• _SELECTED PASSAGE_
....
Written by Bruce Holland

Lesson from the BNZ

My views on empowerment have been strongly influenced by the four years I was Group Strategic Planning Manager at Bank of New Zealand. I joined the bank in 1988 when it was on its knees. The New Zealand Public had just been asked to contribute $600 million to save the Bank from bankruptcy. The Managing Director took his top team away for a four-day strategic planning workshop to try and find solutions to the problem.

His opening statement was: “It’s not my Bank. It’s our Bank, and if we gonna make it work will have to do it together!” At the end of the four days the only really important decision we made was the understanding that “It’s not our Bank. It’s our Bank and if we gonna make it work will have to do it together!”.

The next four years in conjunction with Booz Allen I helped manage the empowerment process which involved 6500 staff in 300+ workshops. The process was designed to make sure everyone touched it.

The improvements had to be seen to be believed. In the four years the bank went from being almost bankrupt to being first to second in nearly every key measurement of success.

Lessons since BNZ

  1. Don’t attempt it without the senior management support
  2. Put most of the effort into managers, they will be the problem. Front line are like ducks to water.
  3. Involve people in deciding what will be done, then you won’t need as much effort in communicating it or implementing it.
  4. Involve people as equals otherwise they will become political and stuff it up for you.
  5. Start simple and build ownership before sophistication.
  6. Align key supporting processes including: 1. Performance management, 2. Feedback. 3. Rewards, 4. Recruitment and retention.
  7. Put most effort into unconscious aspects - heart, emotions, feelings, trust, security. The head will follow but it will not lead the way.
  8. People do not resist change, they only resist being changed.
  9. Those things that get recorded and rewarded tend to be the things that get achieved
  10. Focus on behaviour more than results
  11. The power is not in the nodes, it is in the connections. Therefore we should spend far more time focused on relationships & less time building structures.
  12. Ease off the rule books and focus on providing meaning, freeing people, establish three big values.
  13. Complex systems have evolved from the bottom up, not the top down. Change processes need to be designed in the same way.
  14. Grow by chunking. Big bang, top down change processes won’t work.
  15. There are many futures. Look for what works rather than optimisation. The best option is to keep as many options open as possible. Forget elegance; if it works, it's beautiful
  16. Maximise the fringes. Healthy fringes speed adaptation, increase resilience, and are almost always the source of innovations.
  17. Honour your errors. Lesson: It’s not only okay to make mistakes’, it’s essential!
....
• _DATA EXCERPT_
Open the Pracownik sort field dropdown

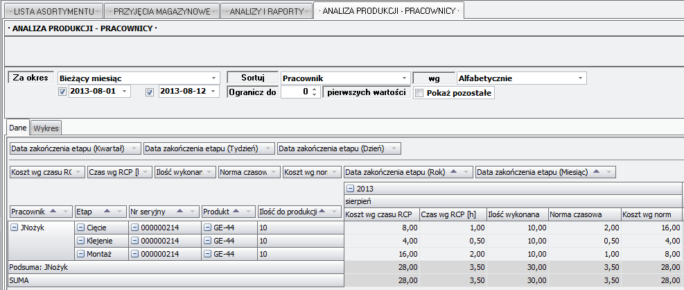404,78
....
• _EXERCISE SET_
(a) Summarize the piece on empowerment lessons in two sentences.
(b) From the piece on empowerment lessons, return word for word the part between "1. Don’t attempt" and "lead the way.", inclusive.

• _THE REPLIES_
(a) Bruce Holland joined Bank of New Zealand in 1988, when the New Zealand public had been asked to contribute $600 million to save it from bankruptcy, and over the next four years helped manage an empowerment process that involved 6500 staff in more than 300 workshops. Drawing on that experience, the piece lists seventeen lessons, among them securing senior management support, involving people as equals in deciding what will be done, and focusing on behavior and relationships more than on results and structures.

(b)
1. Don’t attempt it without the senior management support
  2. Put most of the effort into managers, they will be the problem. Front line are like ducks to water.
  3. Involve people in deciding what will be done, then you won’t need as much effort in communicating it or implementing it.
  4. Involve people as equals otherwise they will become political and stuff it up for you.
  5. Start simple and build ownership before sophistication.
  6. Align key supporting processes including: 1. Performance management, 2. Feedback. 3. Rewards, 4. Recruitment and retention.
  7. Put most effort into unconscious aspects - heart, emotions, feelings, trust, security. The head will follow but it will not lead the way.